If you ever dreamed of doing a little science -- maybe classifying some Martian craters -- but didn't think you had the necessary skills, NASA has a program for you. And it just might save you and other U.S. taxpayers a buck or two.

An interactive online project called Clickworkers lets volunteers study decades-old pictures of Mars from the Viking spacecraft and pick out some of the thousands of craters that need classifying. It's the kind of tedium that most scientists might like to rise above. NASA bills the project as an experiment "to see if public volunteers, each working for a few minutes here and there, can do some routine science analysis."

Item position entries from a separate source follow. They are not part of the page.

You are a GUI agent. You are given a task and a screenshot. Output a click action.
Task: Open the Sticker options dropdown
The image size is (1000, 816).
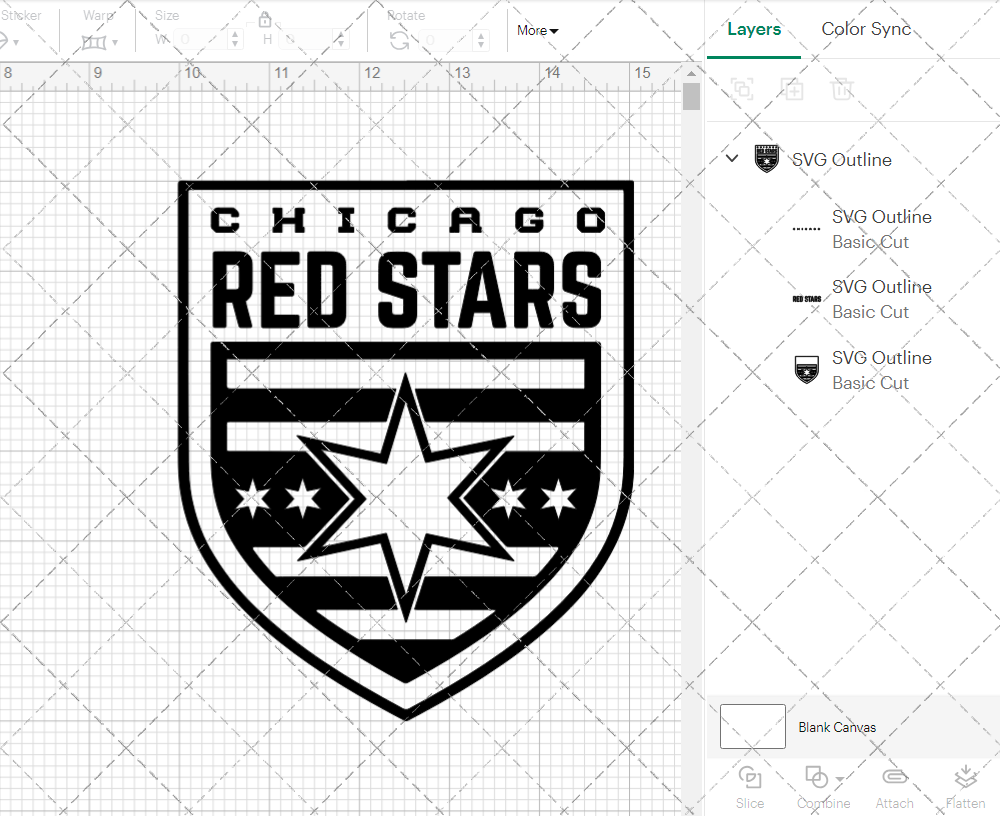(14, 44)
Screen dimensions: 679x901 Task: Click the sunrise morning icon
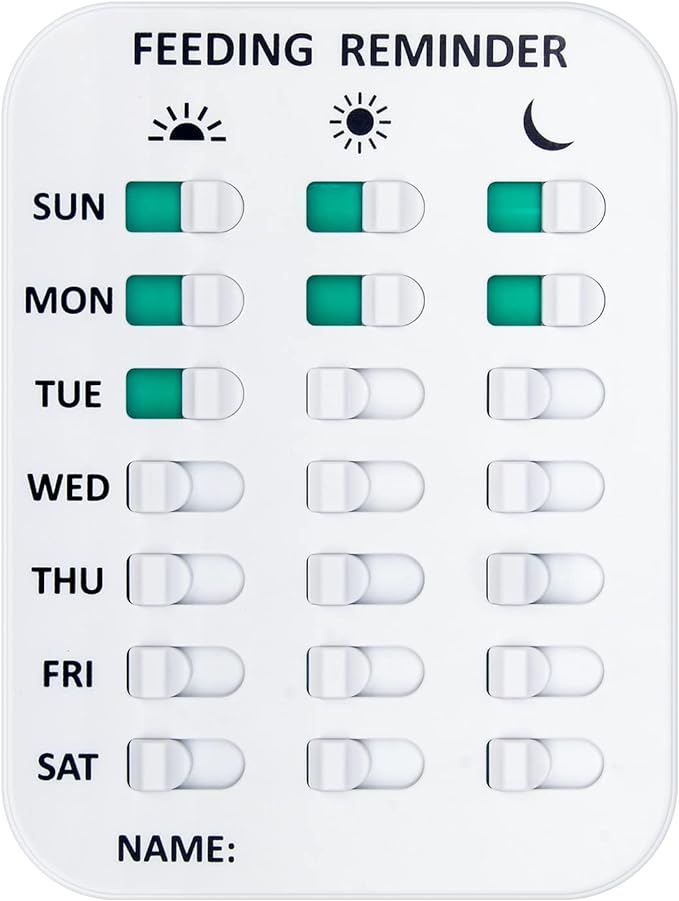pyautogui.click(x=186, y=125)
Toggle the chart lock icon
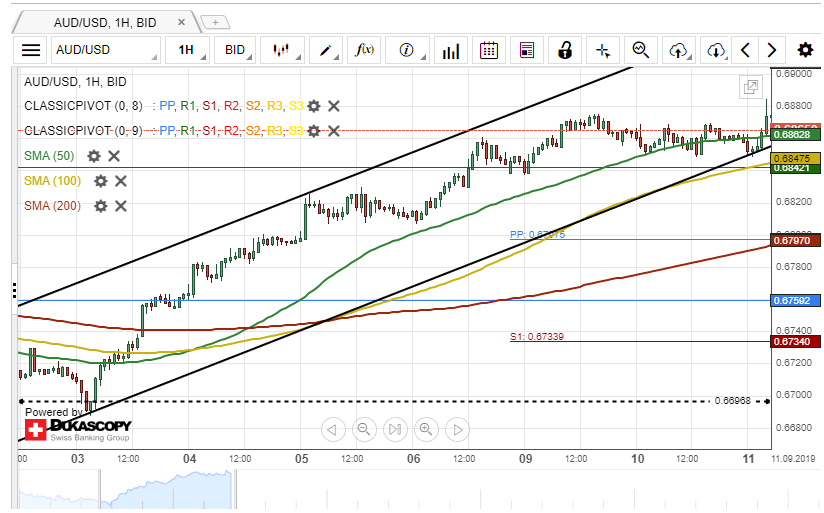The height and width of the screenshot is (513, 824). coord(565,50)
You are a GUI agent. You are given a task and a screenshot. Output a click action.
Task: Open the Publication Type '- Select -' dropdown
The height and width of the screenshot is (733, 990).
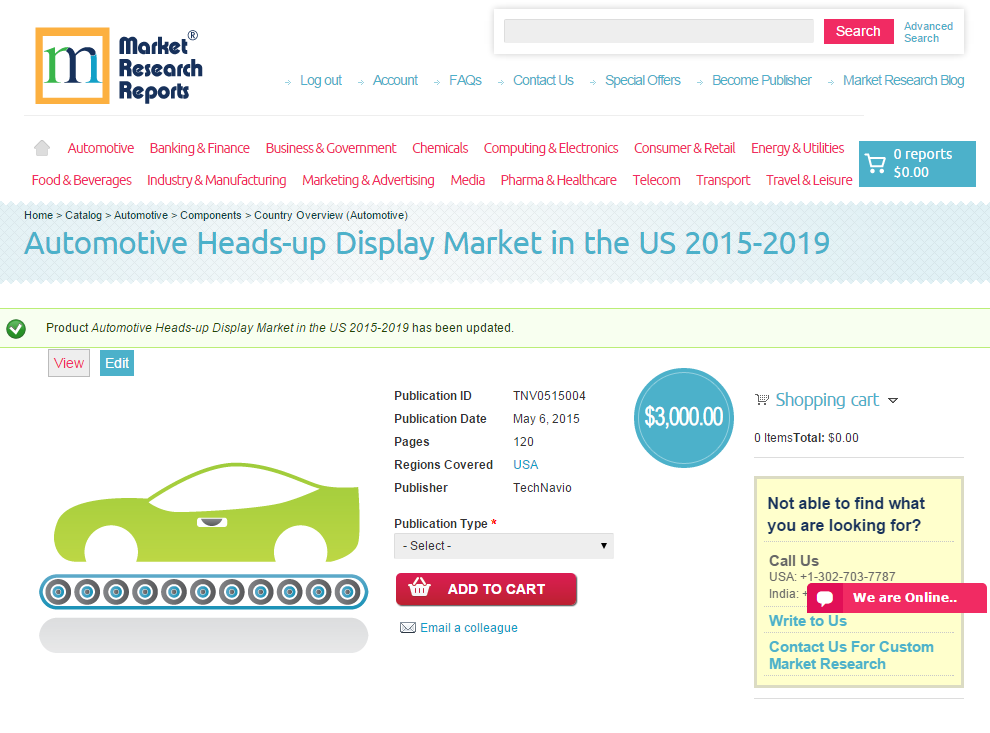pyautogui.click(x=503, y=545)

So far, participation is good, said Bob Kanefsky, a software engineer who dreamed up the idea, built the software, and oversees the program on a contract basis for NASA. Between 8,000 and 12,000 craters a day are being analyzed. Some volunteers have returned over and over for weeks. But some 37 percent of the work has been done by one-time visitors.

Don't you need some formal scientific training for this?

"Absolutely not," Kanefsky says. "The whole idea is to see if non-scientists can help with the 95 percent of the task that requires only basic human abilities like recognizing pictures. If you know a mountain from a hole in the ground, you can be a crater-marking clickworker."

Participation couldn't be easier. Using web-based software that requires no downloading, a volunteer uses a mouse to make four clicks around the rim of a suspected crater. The software then outlines the crater in red.

For those who want to get more involved, classifying craters is a bit more challenging. The online software displays a crater, and asks you to decide if it is fresh, degraded, or if it is a "ghost" crater, one covered by overlying layers of soil. Visual examples of each classification are given.

With volunteers doing the bulk of the heavy lifting, the project's budget is less than $40,000.

Actually classifying craters requires some training, but an online tutorial provides instructions. Since the project began Nov. 17, volunteers have contributed nearly 300,000 crater-marking entries and more than 80,000 crater-classification entries.

For now, the pilot project does not promise any significant scientific returns. If the idea works, however, officials say it might be used to identify features in new images returned on a regular basis by current and future Mars missions. For that to happen, the project needs permanent funding.

Kanefsky said no decision has been made yet.